人生を変えるライティング教室「天狼院ライティング・ゼミ」〜なぜ受講生が書いた記事が次々にバズを起こせるのか?賞を取れるのか?プロも通うのか?〜

記事:大村沙織(ライティング実践教室)
 
 
目の前に広がる光景が、一瞬信じられなかった。
どこにでもありそうなアーケード。
両側に店が立ち並ぶその間には、レッドカーペットならぬグリーンカーペットが敷かれている。
緑の帯の上に並べられているのは、本、本、本。
遠目で見ても様々な大きさのものがあり、
まるでアーケードの果てまで続いて見える様子は、さながら本の川のように見えた。
「これ、全部貰っちゃっていいの……?」
思わず呟いた。それに答えるかのように、スタッフと思しき人の声が聞こえる。
「イベント参加者用のリストバンドをつけた人は無制限で本を持ち帰れまーす」と。
頭の中でゴングが鳴った。それと同時にこれから訪れる出会いに、胸の高鳴りを隠せなかった。
 
そのイベントを知ったのは、もう少しでお盆休みに入りそうな夏の夜のことだった。
「本でみんなが元気になる『前橋BOOK FES』です」
仕事後にぼんやりとスマホでメールを確認していた私の目に、そんな一文が飛び込んできた。たまに目を通している「ほぼ日刊イトイ新聞」から定期的に来るメルマガ「ほぼ日通信WEEKLY」。その中でイベントのことが紹介されていたのだ。
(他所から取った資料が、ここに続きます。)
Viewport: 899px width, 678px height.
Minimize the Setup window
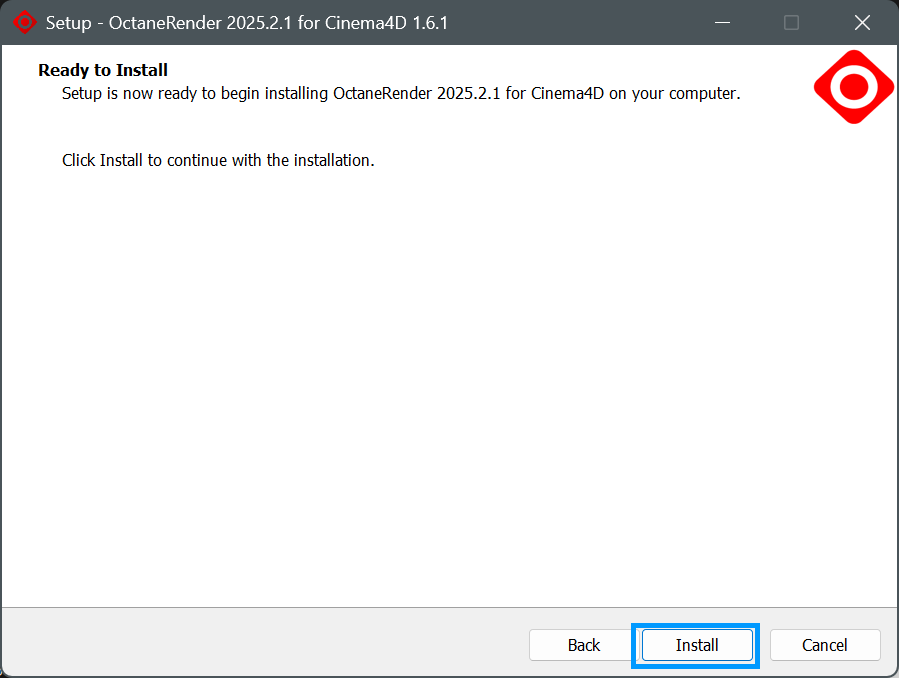click(x=720, y=22)
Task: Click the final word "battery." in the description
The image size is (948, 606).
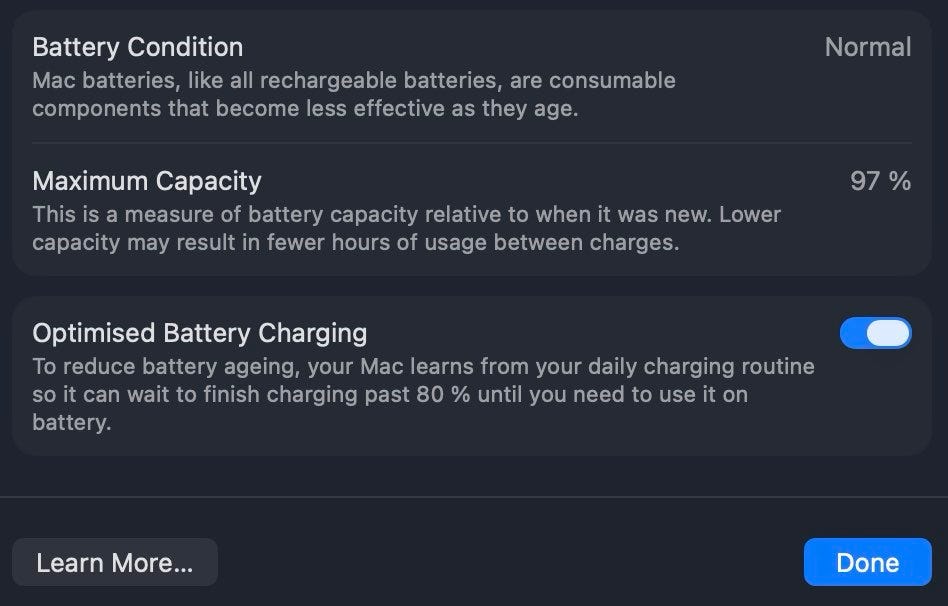Action: (71, 422)
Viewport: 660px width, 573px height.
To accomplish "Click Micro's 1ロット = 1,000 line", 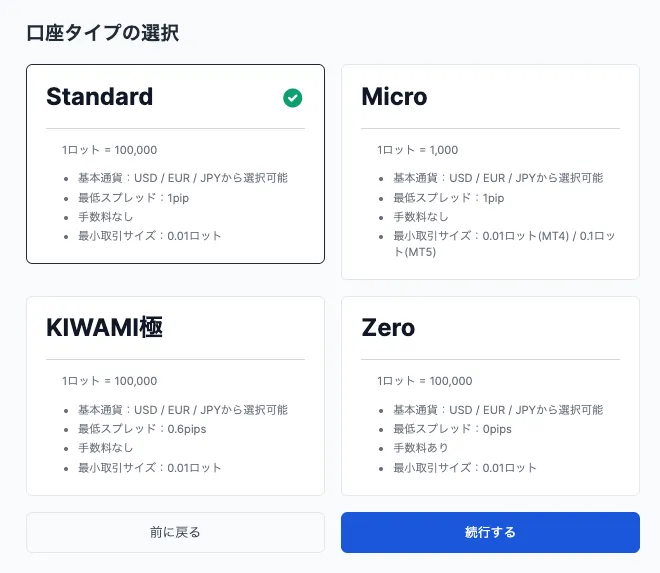I will [x=417, y=150].
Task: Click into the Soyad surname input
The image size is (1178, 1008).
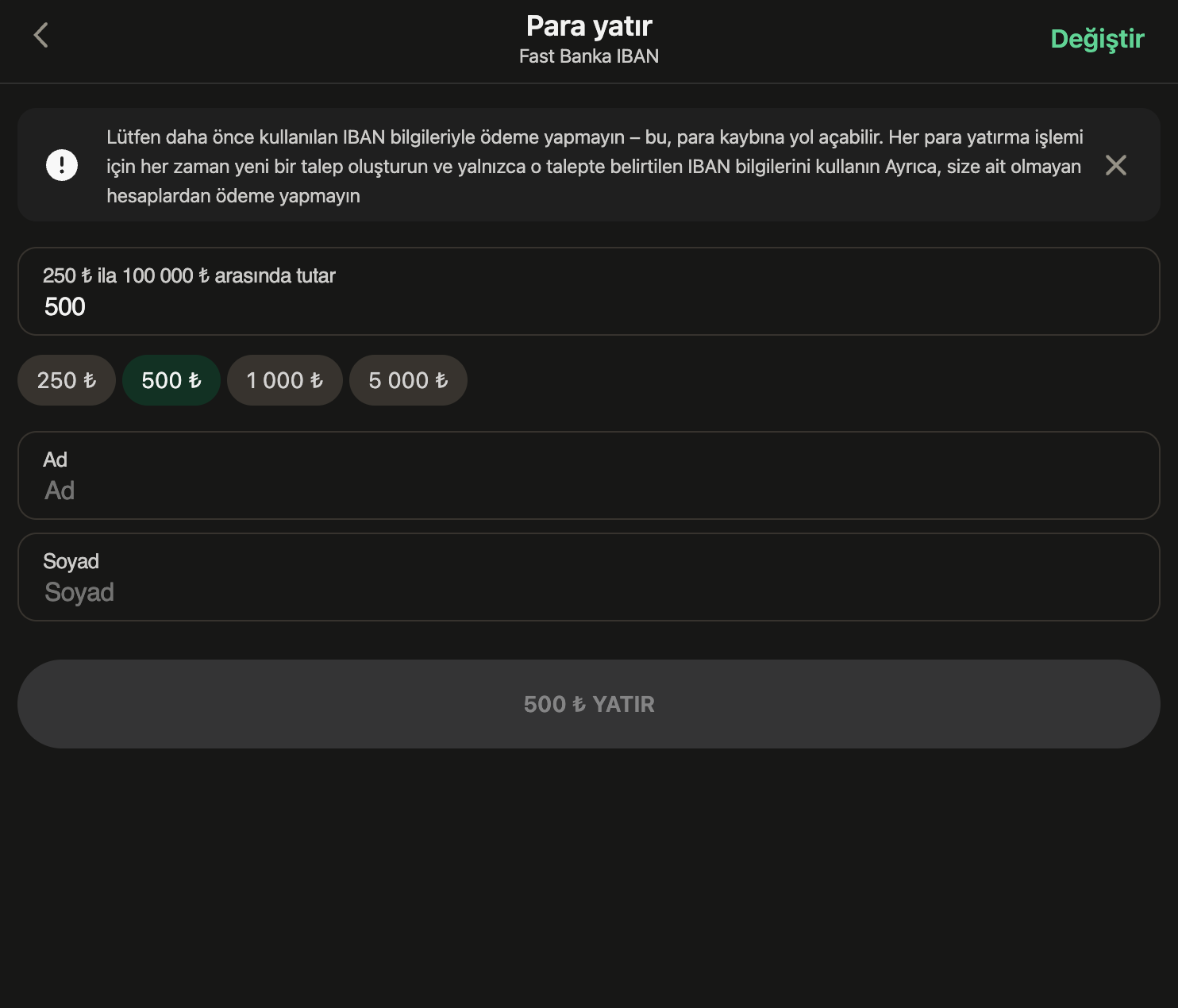Action: point(587,591)
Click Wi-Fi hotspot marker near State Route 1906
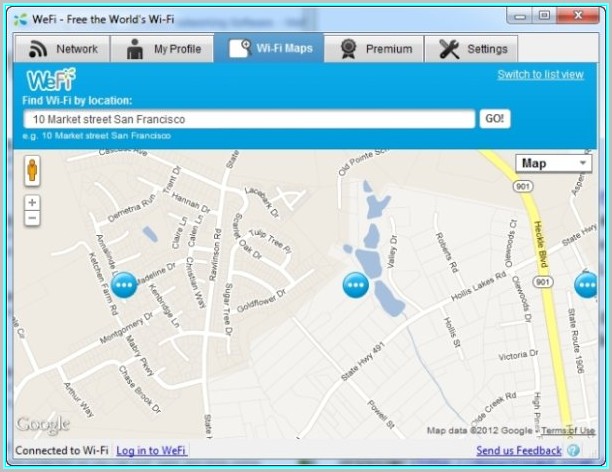 (x=586, y=285)
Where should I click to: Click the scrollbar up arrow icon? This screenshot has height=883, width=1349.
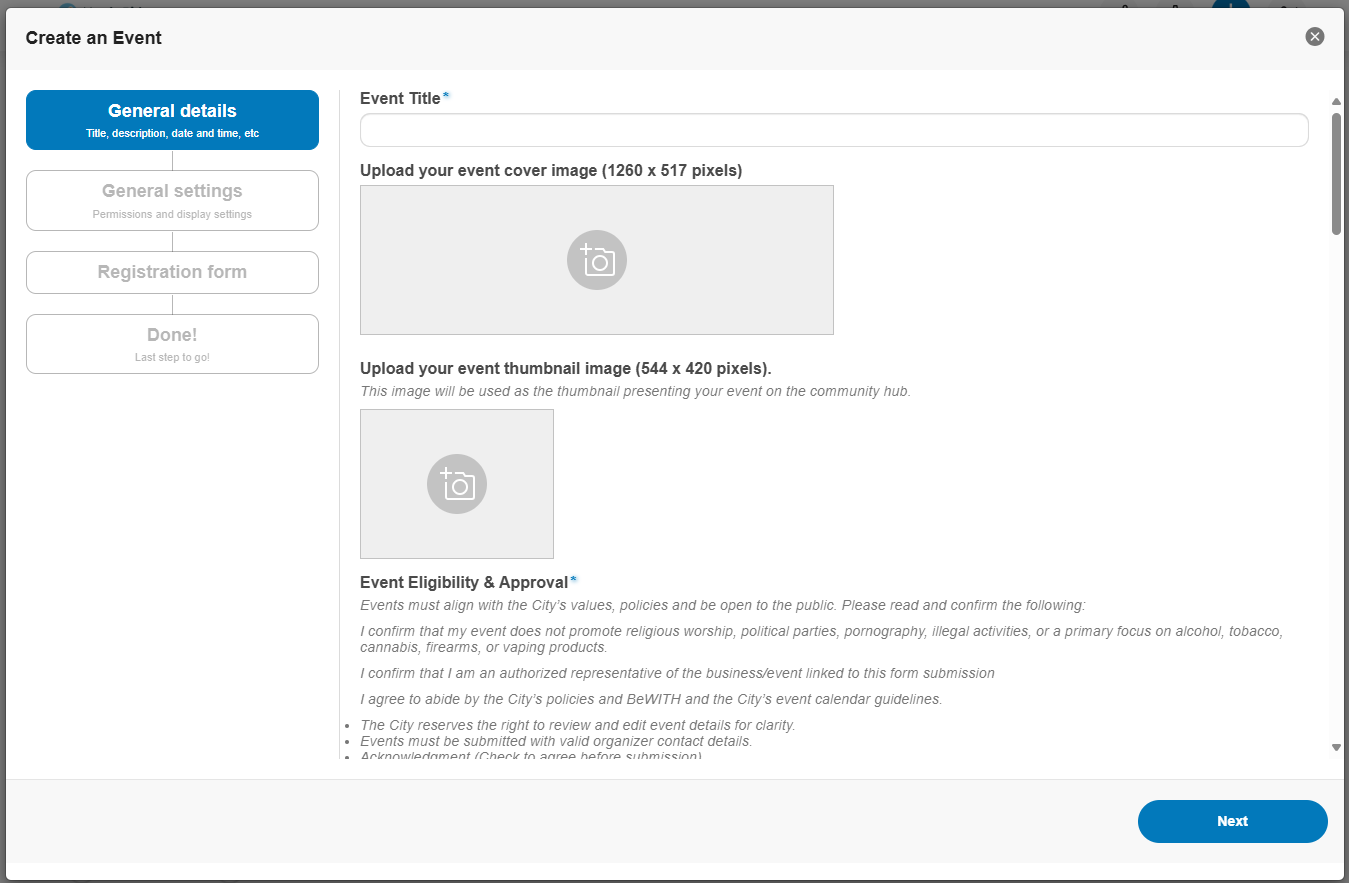[1335, 100]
「音楽好きが野外フェスに集まるみたいに、『本で集まる』を実現したい」
「世の中にたくさんある『誰かが読んでくれるならあげるよ』という本。それらを前橋に集めたい」
「そこに集まる本に出会いたい人に、その本を持って帰ってもらいたい」
本が大好きな自分としてはたまらない催しだと、すぐに感じた。本がたくさんあるだけでなく、それを持ち帰れるとな!? どんなイベントになるか想像するだけでわくわくした。そして糸井さんの最後の呼びかけに、更に興奮させられた。
「BOOKとROCKは、かたちが似てる。そんな気分で集まれ~」
その思い付きも見事だし、ROCKという単語を引っ張り出すことで本好きじゃない人に向けても言葉が届くような気がした。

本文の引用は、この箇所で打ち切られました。